ロッキは思い出しながらしゃべるようにうんうんと頷いた。
「それで……!なぜここに……?」
「それが『今、人探ししてるんだけど手伝ってくれない?』って言うんだよ。もちろんイエス!!!」
「いーなー!!!共同イベント?!」
ロッキはニヤリと笑って蹄の付いた手でイッキを制した。
「話に重要な続きがあってだね……!」
ロッキは懐から小さい茶封筒を取り出し、イッキは丸い顔を傾けた。
「青サマから直接!手紙を頂いたのだ!!!」
「なにそれ?!」
イッキの三白眼が輝き出す。手紙を手にロッキは得意気にほくそ笑む。
「俺が思うにコレ配達系のクエストの一部だと思うんだよね。これをイッキに託そう!」
ロッキが手紙を差し出した。
その行動にイッキは一歩後ずさり困惑する。
「託そう!……って?」
しばらくの間があった後、ロッキは喉の調子を整え手紙の裏に書いてある事を朗読した。
「『この手紙を一週間以内に信頼出来る人にまわせ。』……だからハイっ!!」
再びロッキは手紙を前に突き出した。
今度はイッキも迷わず受け取った。
イッキの手が手紙に触れた途端、イッキの頭上に『アイテムget!』という文字が浮かんだ。

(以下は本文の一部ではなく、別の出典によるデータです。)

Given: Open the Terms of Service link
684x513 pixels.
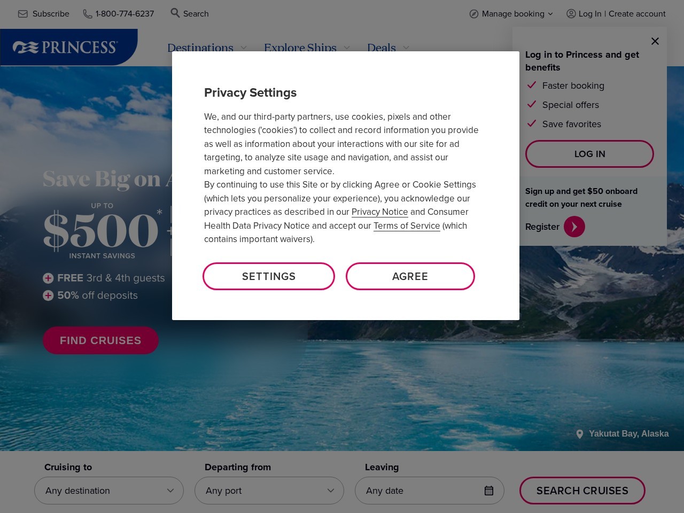Looking at the screenshot, I should [407, 226].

「こうして俺らは、光栄にも青サマのクエストの手伝いが出来るわけだ!」
ロッキは『アイテムget!』の文字を眺めていたがやがてそれは消えた。
イッキは手紙を感動で打ち震えながら見ていたが、それをアイテムボックスの中にしまい込んだ。
「ありがとう。ロッキ……」
「青サマから直々のクエスト!……頼んだぜ!」
二人は硬い蹄のついた手と柔らかい肉球のついた手で、スポコン漫画のようにがっちり握手した。